# [Exercise prompt]
Put every line of the items below into a Markdown table with two columns, Row and Line, giving each line its own row number and omitting blank lines.

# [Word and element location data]
■ ■ ■

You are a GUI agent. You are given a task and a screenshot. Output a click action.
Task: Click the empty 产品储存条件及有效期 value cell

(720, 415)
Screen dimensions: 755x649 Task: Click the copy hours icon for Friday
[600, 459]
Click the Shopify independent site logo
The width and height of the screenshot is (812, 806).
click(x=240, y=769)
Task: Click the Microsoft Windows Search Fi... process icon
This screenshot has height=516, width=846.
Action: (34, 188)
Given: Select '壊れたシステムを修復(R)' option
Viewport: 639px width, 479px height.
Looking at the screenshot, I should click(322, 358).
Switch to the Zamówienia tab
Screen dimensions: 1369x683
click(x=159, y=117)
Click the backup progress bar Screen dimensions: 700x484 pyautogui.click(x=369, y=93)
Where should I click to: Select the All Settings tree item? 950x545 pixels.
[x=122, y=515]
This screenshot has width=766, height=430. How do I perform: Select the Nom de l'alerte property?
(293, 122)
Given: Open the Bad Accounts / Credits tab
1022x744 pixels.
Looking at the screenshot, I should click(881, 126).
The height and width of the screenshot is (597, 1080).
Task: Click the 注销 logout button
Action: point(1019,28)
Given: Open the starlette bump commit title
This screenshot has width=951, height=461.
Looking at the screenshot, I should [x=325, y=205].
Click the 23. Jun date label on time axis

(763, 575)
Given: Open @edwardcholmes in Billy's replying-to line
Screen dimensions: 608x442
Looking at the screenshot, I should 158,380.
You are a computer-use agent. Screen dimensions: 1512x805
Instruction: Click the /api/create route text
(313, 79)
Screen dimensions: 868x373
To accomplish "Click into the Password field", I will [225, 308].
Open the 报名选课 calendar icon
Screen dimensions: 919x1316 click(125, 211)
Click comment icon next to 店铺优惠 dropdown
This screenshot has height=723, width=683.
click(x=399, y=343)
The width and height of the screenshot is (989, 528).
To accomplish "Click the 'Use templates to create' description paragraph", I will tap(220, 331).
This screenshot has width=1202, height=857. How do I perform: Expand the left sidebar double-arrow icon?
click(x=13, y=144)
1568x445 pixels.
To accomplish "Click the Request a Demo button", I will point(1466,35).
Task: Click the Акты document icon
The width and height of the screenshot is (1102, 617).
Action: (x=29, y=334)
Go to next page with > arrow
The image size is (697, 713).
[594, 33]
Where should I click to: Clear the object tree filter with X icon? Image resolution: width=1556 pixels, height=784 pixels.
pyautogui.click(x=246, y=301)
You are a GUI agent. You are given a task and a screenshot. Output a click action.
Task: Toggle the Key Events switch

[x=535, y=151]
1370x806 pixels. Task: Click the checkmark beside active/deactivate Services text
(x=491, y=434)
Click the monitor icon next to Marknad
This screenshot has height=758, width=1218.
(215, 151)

■ ■ ■

# [Task answer]
| Row | Line |
|---|---|
| 1 | You are a GUI agent. You are given a task and a screenshot. Output a click action. |
| 2 | Task: Click the empty 产品储存条件及有效期 value cell |
| 3 | (720, 415) |
| 4 | Screen dimensions: 755x649 Task: Click the copy hours icon for Friday |
| 5 | [600, 459] |
| 6 | Click the Shopify independent site logo |
| 7 | The width and height of the screenshot is (812, 806). |
| 8 | click(x=240, y=769) |
| 9 | Task: Click the Microsoft Windows Search Fi... process icon |
| 10 | This screenshot has height=516, width=846. |
| 11 | Action: (34, 188) |
| 12 | Given: Select '壊れたシステムを修復(R)' option |
| 13 | Viewport: 639px width, 479px height. |
| 14 | Looking at the screenshot, I should click(322, 358). |
| 15 | Switch to the Zamówienia tab |
| 16 | Screen dimensions: 1369x683 |
| 17 | click(x=159, y=117) |
| 18 | Click the backup progress bar Screen dimensions: 700x484 pyautogui.click(x=369, y=93) |
| 19 | Where should I click to: Select the All Settings tree item? 950x545 pixels. |
| 20 | [x=122, y=515] |
| 21 | This screenshot has width=766, height=430. How do I perform: Select the Nom de l'alerte property? |
| 22 | (293, 122) |
| 23 | Given: Open the Bad Accounts / Credits tab |
| 24 | 1022x744 pixels. |
| 25 | Looking at the screenshot, I should click(881, 126). |
| 26 | The height and width of the screenshot is (597, 1080). |
| 27 | Task: Click the 注销 logout button |
| 28 | Action: point(1019,28) |
| 29 | Given: Open the starlette bump commit title |
| 30 | This screenshot has width=951, height=461. |
| 31 | Looking at the screenshot, I should [x=325, y=205]. |
| 32 | Click the 23. Jun date label on time axis |
| 33 | (763, 575) |
| 34 | Given: Open @edwardcholmes in Billy's replying-to line |
| 35 | Screen dimensions: 608x442 |
| 36 | Looking at the screenshot, I should 158,380. |
| 37 | You are a computer-use agent. Screen dimensions: 1512x805 |
| 38 | Instruction: Click the /api/create route text |
| 39 | (313, 79) |
| 40 | Screen dimensions: 868x373 |
| 41 | To accomplish "Click into the Password field", I will [225, 308]. |
| 42 | Open the 报名选课 calendar icon |
| 43 | Screen dimensions: 919x1316 click(125, 211) |
| 44 | Click comment icon next to 店铺优惠 dropdown |
| 45 | This screenshot has height=723, width=683. |
| 46 | click(x=399, y=343) |
| 47 | The width and height of the screenshot is (989, 528). |
| 48 | To accomplish "Click the 'Use templates to create' description paragraph", I will tap(220, 331). |
| 49 | This screenshot has width=1202, height=857. How do I perform: Expand the left sidebar double-arrow icon? |
| 50 | click(x=13, y=144) |
| 51 | 1568x445 pixels. |
| 52 | To accomplish "Click the Request a Demo button", I will point(1466,35). |
| 53 | Task: Click the Акты document icon |
| 54 | The width and height of the screenshot is (1102, 617). |
| 55 | Action: (x=29, y=334) |
| 56 | Go to next page with > arrow |
| 57 | The image size is (697, 713). |
| 58 | [594, 33] |
| 59 | Where should I click to: Clear the object tree filter with X icon? Image resolution: width=1556 pixels, height=784 pixels. |
| 60 | pyautogui.click(x=246, y=301) |
| 61 | You are a GUI agent. You are given a task and a screenshot. Output a click action. |
| 62 | Task: Toggle the Key Events switch |
| 63 | [x=535, y=151] |
| 64 | 1370x806 pixels. Task: Click the checkmark beside active/deactivate Services text |
| 65 | (x=491, y=434) |
| 66 | Click the monitor icon next to Marknad |
| 67 | This screenshot has height=758, width=1218. |
| 68 | (215, 151) |